WORK INSTRUCTIONS — Take the line that has "Task: Expand the Add-ons section" in it and every line after it to the end of the entries, and reproduce them exactly.

* * * * * * * * *

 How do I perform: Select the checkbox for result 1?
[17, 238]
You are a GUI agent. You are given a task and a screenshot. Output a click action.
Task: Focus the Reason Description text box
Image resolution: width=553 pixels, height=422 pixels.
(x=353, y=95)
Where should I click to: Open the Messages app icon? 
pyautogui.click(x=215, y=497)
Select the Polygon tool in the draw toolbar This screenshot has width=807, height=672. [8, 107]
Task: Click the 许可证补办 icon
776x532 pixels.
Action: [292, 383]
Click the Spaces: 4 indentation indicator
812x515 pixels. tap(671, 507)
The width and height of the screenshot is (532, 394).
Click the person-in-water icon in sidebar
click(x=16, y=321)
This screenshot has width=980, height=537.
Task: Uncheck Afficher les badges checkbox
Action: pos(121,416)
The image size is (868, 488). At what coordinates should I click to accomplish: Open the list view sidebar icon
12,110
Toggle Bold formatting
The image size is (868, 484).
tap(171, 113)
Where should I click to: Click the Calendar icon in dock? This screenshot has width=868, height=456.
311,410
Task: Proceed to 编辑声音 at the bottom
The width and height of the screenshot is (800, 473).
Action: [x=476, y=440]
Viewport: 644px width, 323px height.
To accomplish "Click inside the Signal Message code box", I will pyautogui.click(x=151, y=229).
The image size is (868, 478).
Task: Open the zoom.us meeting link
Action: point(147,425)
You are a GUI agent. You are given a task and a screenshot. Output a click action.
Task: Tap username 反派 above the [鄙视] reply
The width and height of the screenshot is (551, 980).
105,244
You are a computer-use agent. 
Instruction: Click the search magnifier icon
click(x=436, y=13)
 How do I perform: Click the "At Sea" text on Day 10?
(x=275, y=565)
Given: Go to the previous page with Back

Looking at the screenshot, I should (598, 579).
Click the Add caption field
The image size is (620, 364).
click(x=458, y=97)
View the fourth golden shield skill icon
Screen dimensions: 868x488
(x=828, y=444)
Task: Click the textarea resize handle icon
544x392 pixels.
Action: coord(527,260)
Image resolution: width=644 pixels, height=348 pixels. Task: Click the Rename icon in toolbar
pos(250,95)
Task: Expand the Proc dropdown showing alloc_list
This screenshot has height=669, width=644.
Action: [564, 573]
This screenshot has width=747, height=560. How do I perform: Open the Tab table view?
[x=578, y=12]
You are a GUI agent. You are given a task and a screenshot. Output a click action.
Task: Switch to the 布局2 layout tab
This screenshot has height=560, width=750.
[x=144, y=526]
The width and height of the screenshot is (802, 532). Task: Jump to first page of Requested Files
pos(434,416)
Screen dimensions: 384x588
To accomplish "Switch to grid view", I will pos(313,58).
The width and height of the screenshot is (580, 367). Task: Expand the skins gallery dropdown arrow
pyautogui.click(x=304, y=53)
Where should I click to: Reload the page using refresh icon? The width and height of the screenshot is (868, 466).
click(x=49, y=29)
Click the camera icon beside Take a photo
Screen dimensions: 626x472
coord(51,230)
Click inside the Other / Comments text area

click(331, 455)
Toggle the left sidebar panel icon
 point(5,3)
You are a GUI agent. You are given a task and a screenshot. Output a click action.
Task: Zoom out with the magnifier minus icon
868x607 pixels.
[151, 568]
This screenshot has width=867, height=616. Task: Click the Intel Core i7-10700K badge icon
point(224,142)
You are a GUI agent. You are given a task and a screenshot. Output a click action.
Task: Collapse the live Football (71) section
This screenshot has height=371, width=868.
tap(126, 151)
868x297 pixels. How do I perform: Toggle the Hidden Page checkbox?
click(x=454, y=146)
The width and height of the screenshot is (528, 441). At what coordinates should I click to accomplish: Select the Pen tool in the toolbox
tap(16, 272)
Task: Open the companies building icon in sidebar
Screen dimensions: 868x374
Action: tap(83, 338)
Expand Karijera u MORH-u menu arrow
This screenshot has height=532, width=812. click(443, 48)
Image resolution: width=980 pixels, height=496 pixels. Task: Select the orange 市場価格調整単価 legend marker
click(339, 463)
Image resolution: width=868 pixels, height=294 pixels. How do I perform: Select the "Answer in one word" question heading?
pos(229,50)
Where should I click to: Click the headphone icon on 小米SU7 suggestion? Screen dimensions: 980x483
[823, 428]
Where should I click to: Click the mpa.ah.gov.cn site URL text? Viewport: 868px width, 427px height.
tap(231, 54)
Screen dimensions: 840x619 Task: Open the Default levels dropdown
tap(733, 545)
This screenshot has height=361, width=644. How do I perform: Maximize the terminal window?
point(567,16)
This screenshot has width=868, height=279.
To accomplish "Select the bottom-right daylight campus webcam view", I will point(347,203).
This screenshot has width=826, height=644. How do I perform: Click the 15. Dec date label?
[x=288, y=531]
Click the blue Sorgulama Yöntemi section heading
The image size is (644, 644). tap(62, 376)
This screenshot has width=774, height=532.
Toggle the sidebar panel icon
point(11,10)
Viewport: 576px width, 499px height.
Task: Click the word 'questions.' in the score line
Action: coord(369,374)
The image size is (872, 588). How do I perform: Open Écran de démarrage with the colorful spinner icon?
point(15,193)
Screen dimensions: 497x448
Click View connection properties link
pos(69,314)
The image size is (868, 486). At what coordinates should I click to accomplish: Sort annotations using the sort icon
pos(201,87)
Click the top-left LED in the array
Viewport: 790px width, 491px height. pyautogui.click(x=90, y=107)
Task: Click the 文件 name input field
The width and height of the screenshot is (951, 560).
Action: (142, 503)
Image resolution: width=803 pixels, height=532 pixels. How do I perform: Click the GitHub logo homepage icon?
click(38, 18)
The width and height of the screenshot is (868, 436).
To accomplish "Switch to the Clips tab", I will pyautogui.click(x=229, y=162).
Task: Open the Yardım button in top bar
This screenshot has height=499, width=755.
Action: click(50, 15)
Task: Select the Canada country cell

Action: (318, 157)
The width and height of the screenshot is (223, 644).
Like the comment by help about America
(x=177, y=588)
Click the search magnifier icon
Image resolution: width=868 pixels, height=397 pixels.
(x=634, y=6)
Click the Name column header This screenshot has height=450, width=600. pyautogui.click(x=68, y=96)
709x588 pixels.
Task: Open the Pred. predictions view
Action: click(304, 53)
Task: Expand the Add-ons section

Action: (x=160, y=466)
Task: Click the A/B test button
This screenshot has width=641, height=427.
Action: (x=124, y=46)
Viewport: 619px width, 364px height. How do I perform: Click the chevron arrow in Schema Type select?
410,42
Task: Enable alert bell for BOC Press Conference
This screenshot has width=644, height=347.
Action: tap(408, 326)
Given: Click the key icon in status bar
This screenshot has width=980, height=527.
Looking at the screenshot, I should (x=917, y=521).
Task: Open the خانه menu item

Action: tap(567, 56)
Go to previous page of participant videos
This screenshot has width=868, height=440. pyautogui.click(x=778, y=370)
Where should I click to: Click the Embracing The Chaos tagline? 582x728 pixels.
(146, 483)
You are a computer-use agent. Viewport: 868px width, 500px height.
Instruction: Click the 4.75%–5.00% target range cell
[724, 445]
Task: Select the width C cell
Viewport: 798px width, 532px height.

* * * * * * * * *

RESPONSE TO THE TASK —
Task: Expand the Add-ons section

Action: (x=160, y=466)
Task: Click the A/B test button
This screenshot has width=641, height=427.
Action: (x=124, y=46)
Viewport: 619px width, 364px height. How do I perform: Click the chevron arrow in Schema Type select?
410,42
Task: Enable alert bell for BOC Press Conference
This screenshot has width=644, height=347.
Action: tap(408, 326)
Given: Click the key icon in status bar
This screenshot has width=980, height=527.
Looking at the screenshot, I should (x=917, y=521).
Task: Open the خانه menu item

Action: tap(567, 56)
Go to previous page of participant videos
This screenshot has width=868, height=440. pyautogui.click(x=778, y=370)
Where should I click to: Click the Embracing The Chaos tagline? 582x728 pixels.
(146, 483)
You are a computer-use agent. Viewport: 868px width, 500px height.
Instruction: Click the 4.75%–5.00% target range cell
[724, 445]
Task: Select the width C cell
Viewport: 798px width, 532px height.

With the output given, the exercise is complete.